One metric that can be confusing to many and important to humanize is Area Median Income (AMI) and the associated AMI levels determined by the US Department of Housing and Urban Development (HUD) every year. Since AMI is used in determining eligibility for affordable housing programs at the federal and sometimes local levels, it’s particularly important that decision-makers and community members understand this metric and who, exactly, may be helped by those programs.
Area Median Income: A Quick Overview
Each year, HUD calculates the area median income (AMI) for every geographic region in the country using data from the US Census-based American Community Survey. The area median income is the midpoint of a region’s income distribution, meaning that half of the households in a region earn more than the median and half earn less than the median. A household’s income is calculated by its gross income, which is the total income received before taxes and other payroll deductions.
In addition to calculating AMI, HUD defines and calculates different levels of AMI for geographic areas across the country by household size.
- Low-income households earn less than 80% of the AMI
- Very low-income households earn less than 50% of the AMI
- Extremely low-income households earn less than 30% of AMI
These parameters help HUD identify households that are eligible for certain housing assistance programs administered (However, the number of tiers used, and the percentage of AMI required for eligibility varies by each housing program).
AMI Thresholds and HUD’s Housing Choice Voucher Program
A good example of how these thresholds are used at the federal level is HUD’s Housing Choice Voucher Program. The Housing Choice Voucher Program is the federal government’s primary program for helping very low-income families, the elderly, and the disabled afford decent, safe, and sanitary housing in the private market. To be eligible for a Housing Choice Voucher, household income must be at or below 50% of the AMI.
The chart below displays the three AMI levels for households of one to six people in Broome County, NY. In this example, a one-person household in Broome County would need to have a household income at or below $26,850/year to be eligible for a Housing Choice Voucher, a two-person household (which may include a child) would need annual household income at or below $30,700 to be eligible, and so on.
Humanizing AMI to Help Inform Communities and Housing Policies
In addition to HUD, many local housing programs use AMI levels to govern eligibility for affordable housing programs. However, when initial housing policies are being contemplated, community leaders, decision makers, and other stakeholders can be left confused and wondering who, exactly, they may be helping through their housing policies. To overcome this, it can be helpful to add context and create graphics that humanize AMI metrics so that decision-makers know who they may be assisting and/or targeting through their affordable housing programs.

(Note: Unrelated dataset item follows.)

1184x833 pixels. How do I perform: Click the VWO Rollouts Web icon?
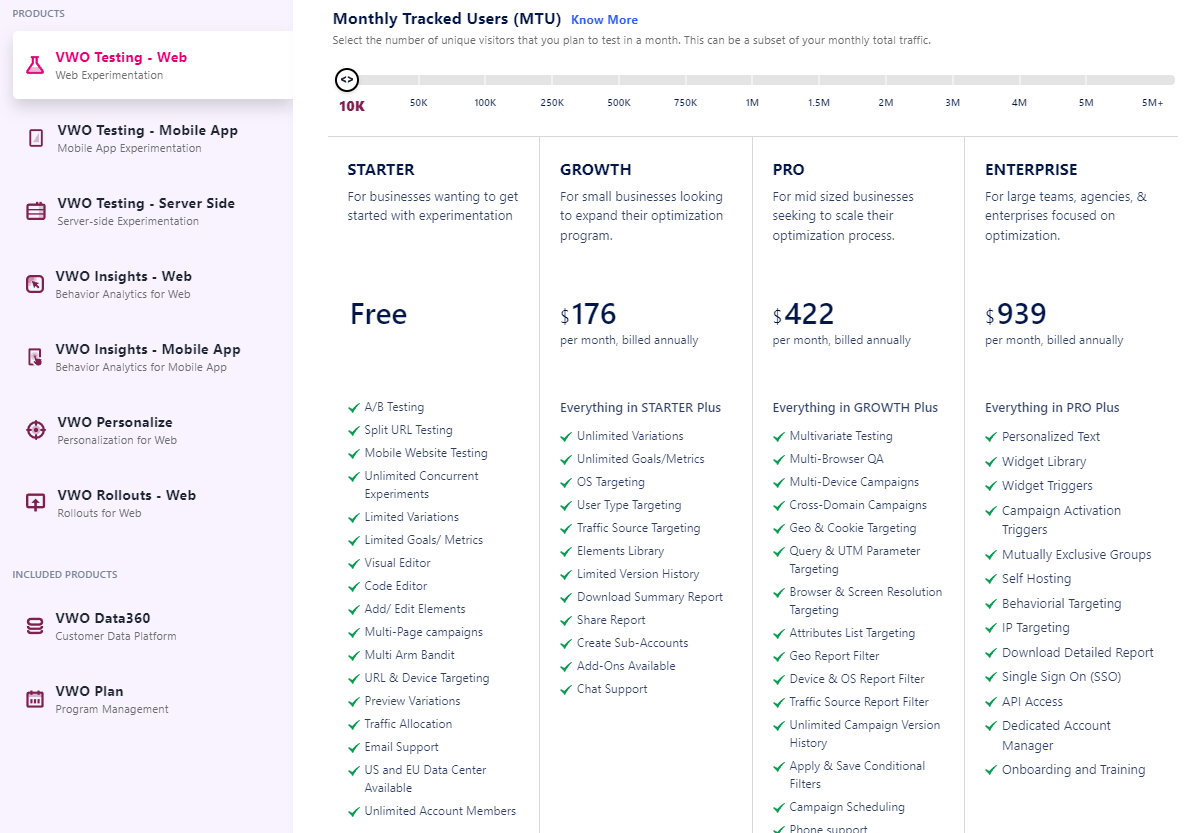(x=35, y=503)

Below is an example of how this can be done using the data from the table above. In this figure, we overlay the median income of various occupations in the area with its AMI data. By doing this and aligning it with the individual household income level figures along the axis, it is easier to tell who fits into these AMI levels and would be eligible for local affordable housing assistance programs.

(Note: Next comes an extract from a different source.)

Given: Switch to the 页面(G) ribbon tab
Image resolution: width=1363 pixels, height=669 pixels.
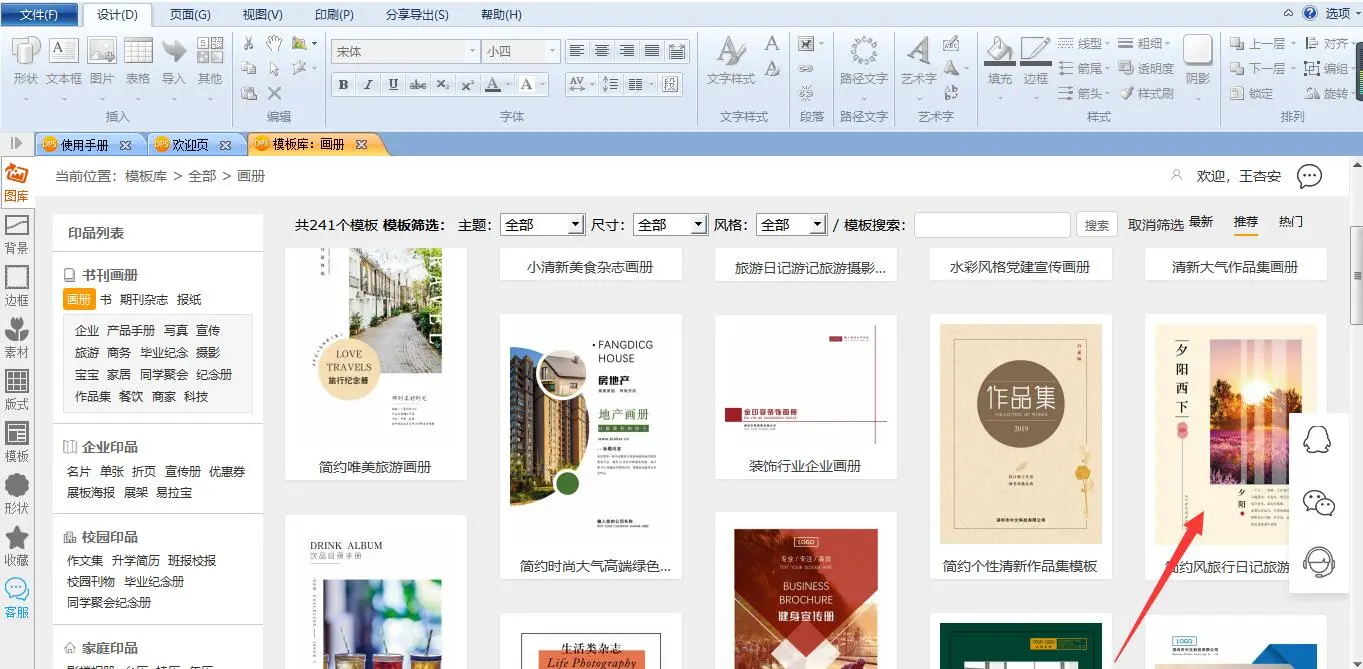Looking at the screenshot, I should pyautogui.click(x=190, y=15).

For example, if you were considering establishing a local affordable housing voucher program targeting households that earn at or below 50% of the AMI, you can now see that a family of four (two adults and two children) where one parent is a truck driver and the other takes care of the children during the day would not qualify because the household income ($46,000/year) is above the 50% AMI threshold for a family of four ($38,350).
Looking at the data and metrics in this light provides more human context to the reader or decision maker by informing them about who the local program can assist based on the eligibility requirements being contemplated. They can then adjust the eligibility requirements if desired before implementing new programs.
With more and more aspects of our lives and local policies focusing on data and metrics, it is important to continue to use the human context to make the data more impactful and meaningful and help stakeholders better understand who benefits from local or regional affordable housing assistance programs.
Camoin Associates’ Real Estate Development Team offers a wide variety of housing-related services to local, state, and regional governments, non-profit organizations, and private developers. Learn more.
This article was originally published in Camoin Associates’ Economic Development Navigator blog in January 2020 and was updated in March 2023.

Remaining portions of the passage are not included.